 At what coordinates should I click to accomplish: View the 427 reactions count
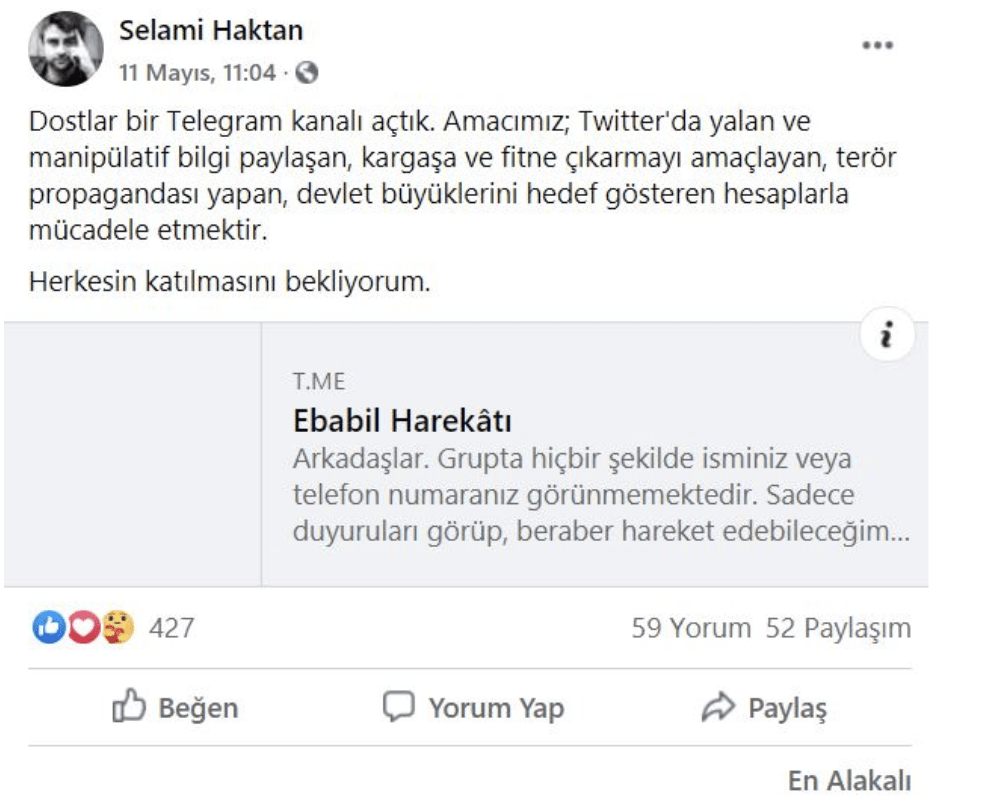click(171, 629)
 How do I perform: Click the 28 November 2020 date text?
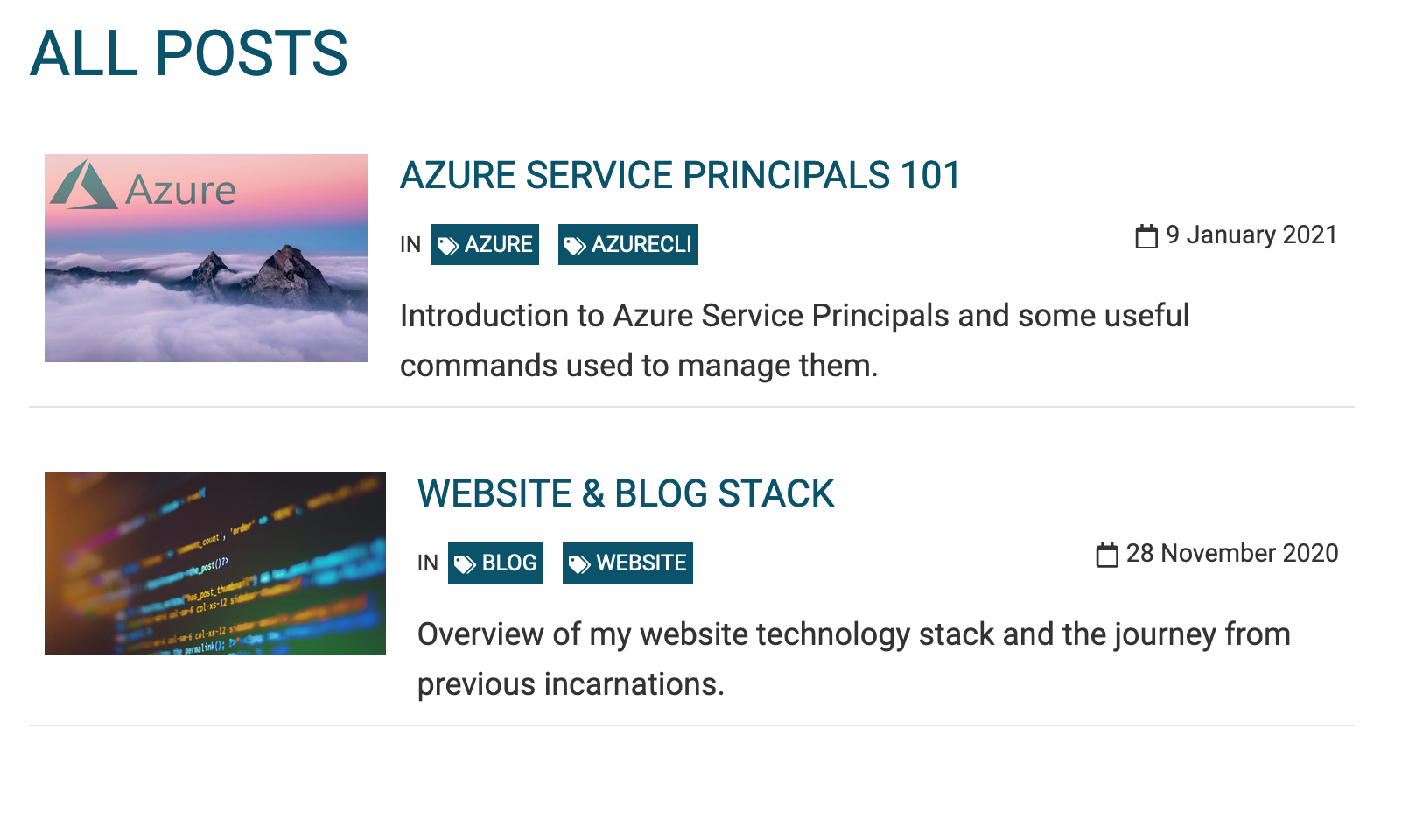point(1232,554)
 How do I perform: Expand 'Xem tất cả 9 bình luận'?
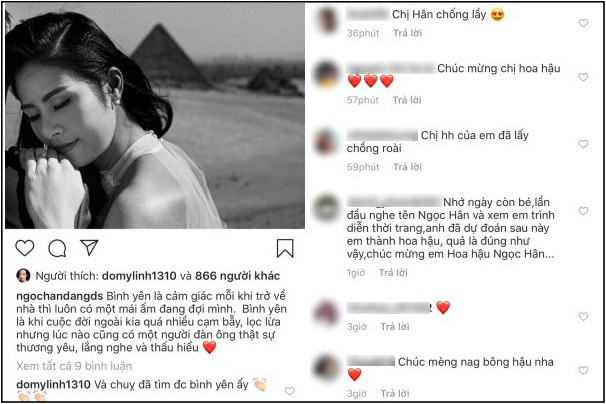tap(74, 366)
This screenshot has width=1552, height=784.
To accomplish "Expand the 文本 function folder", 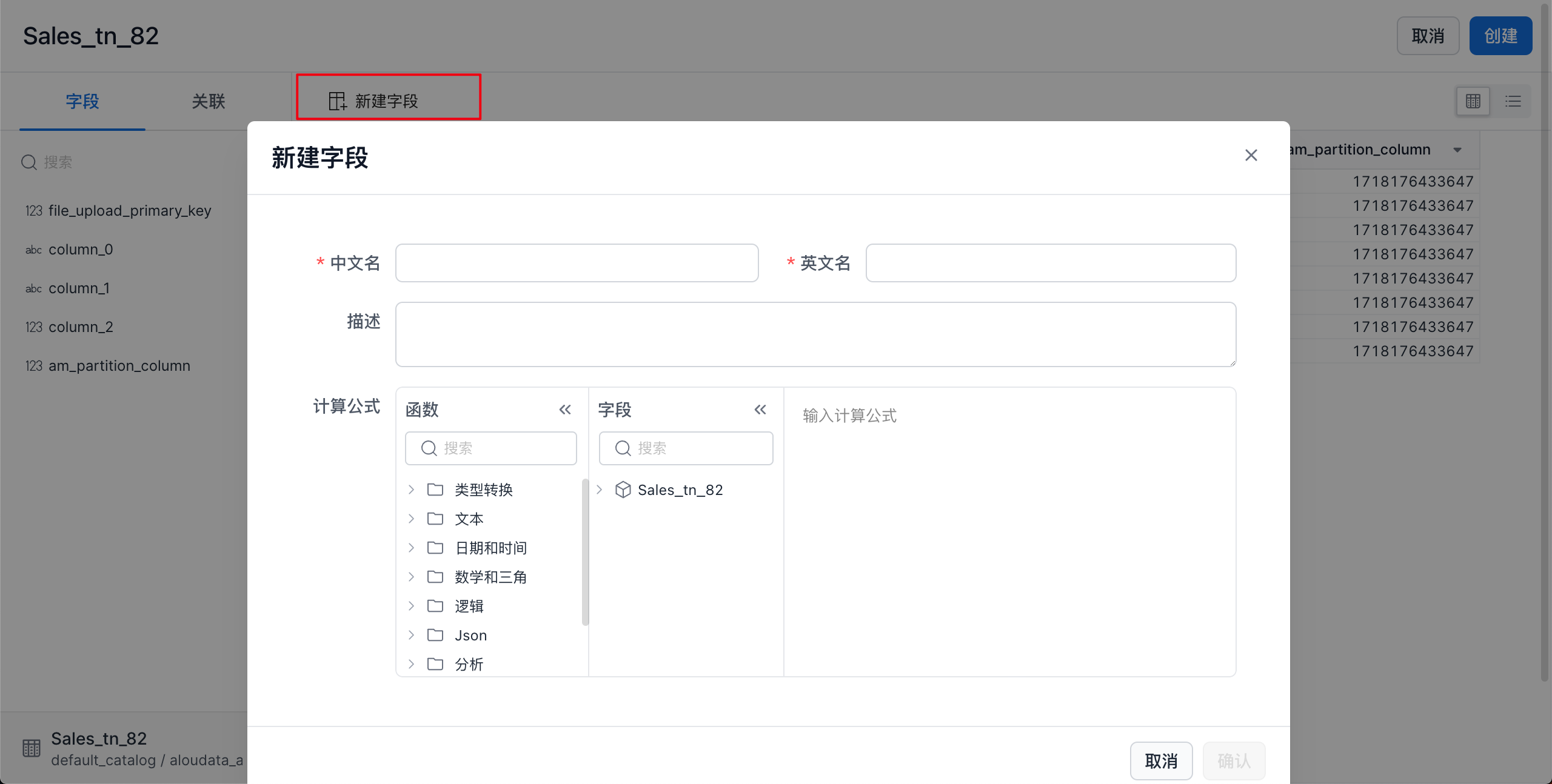I will coord(411,519).
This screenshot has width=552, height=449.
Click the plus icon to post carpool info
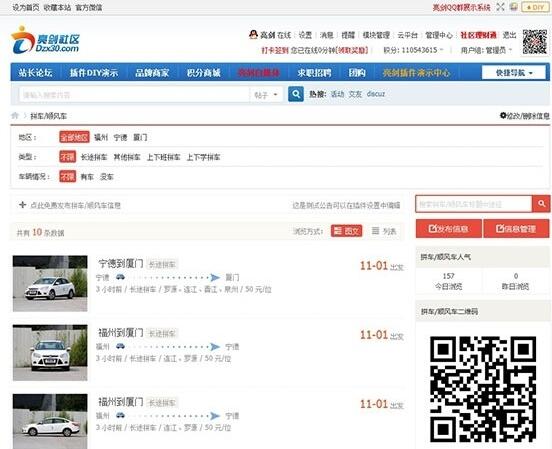(23, 205)
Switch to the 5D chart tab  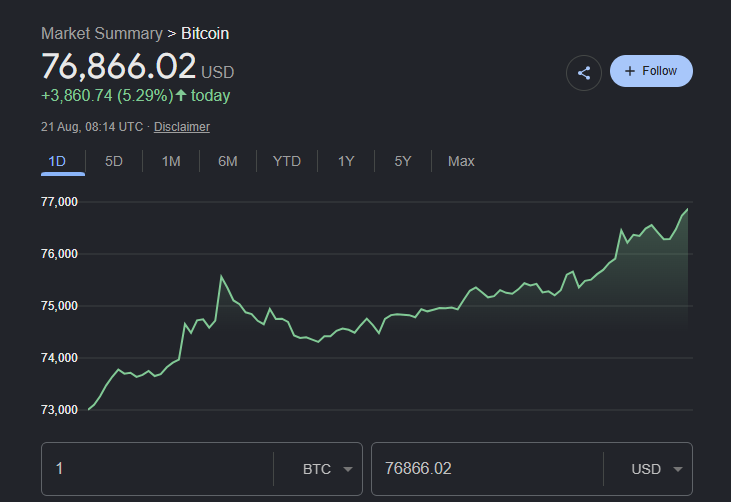click(114, 161)
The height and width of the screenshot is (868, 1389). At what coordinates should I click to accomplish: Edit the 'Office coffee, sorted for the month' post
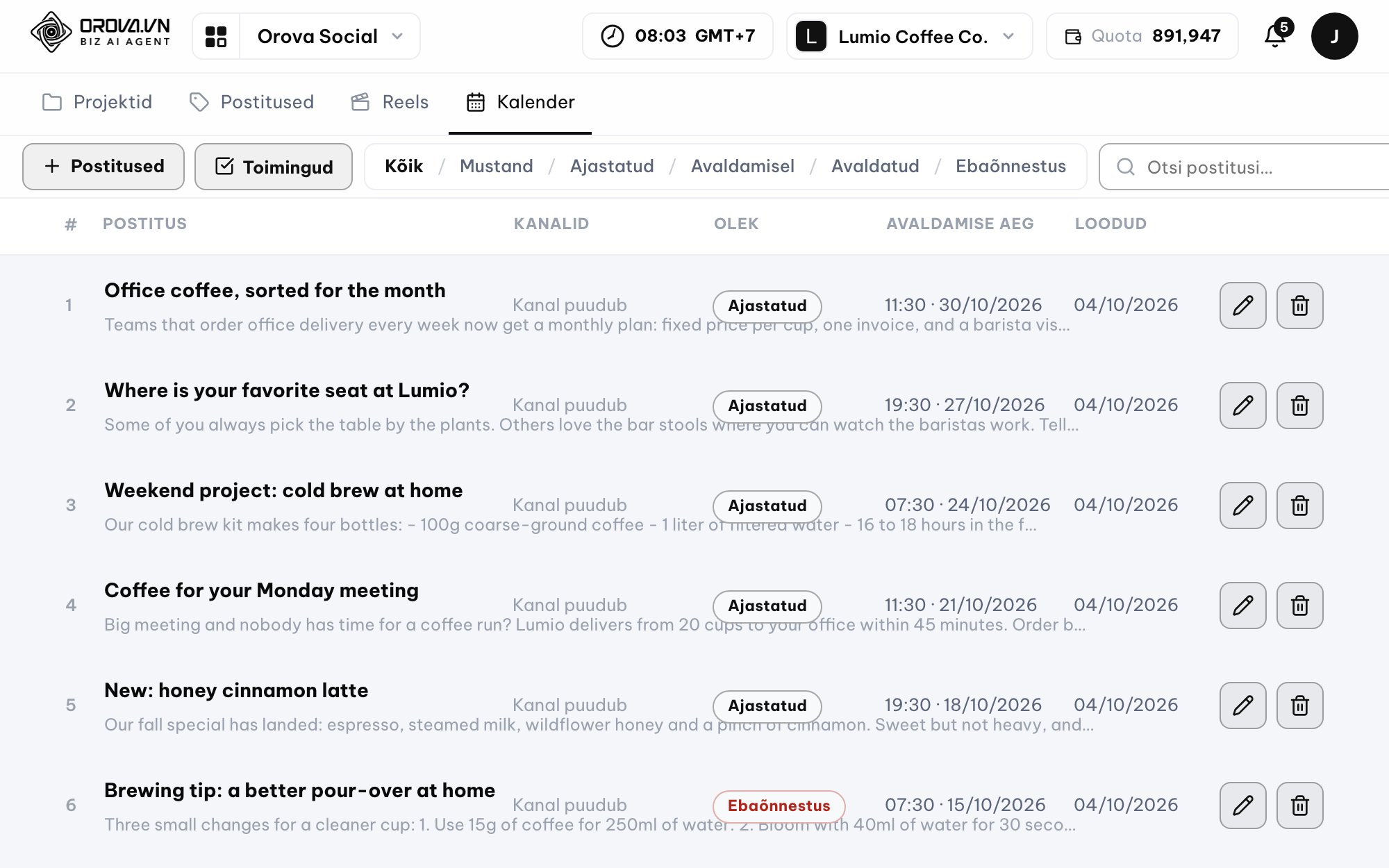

-=-=-

## What the task requires
Locate each line in the records above that contains the word "screenshot" and copy those lines out in full.

## Final result
This screenshot has width=1552, height=784.
This screenshot has width=552, height=449.
The height and width of the screenshot is (868, 1389). At what coordinates should I click to accomplish: Edit the 'Office coffee, sorted for the month' post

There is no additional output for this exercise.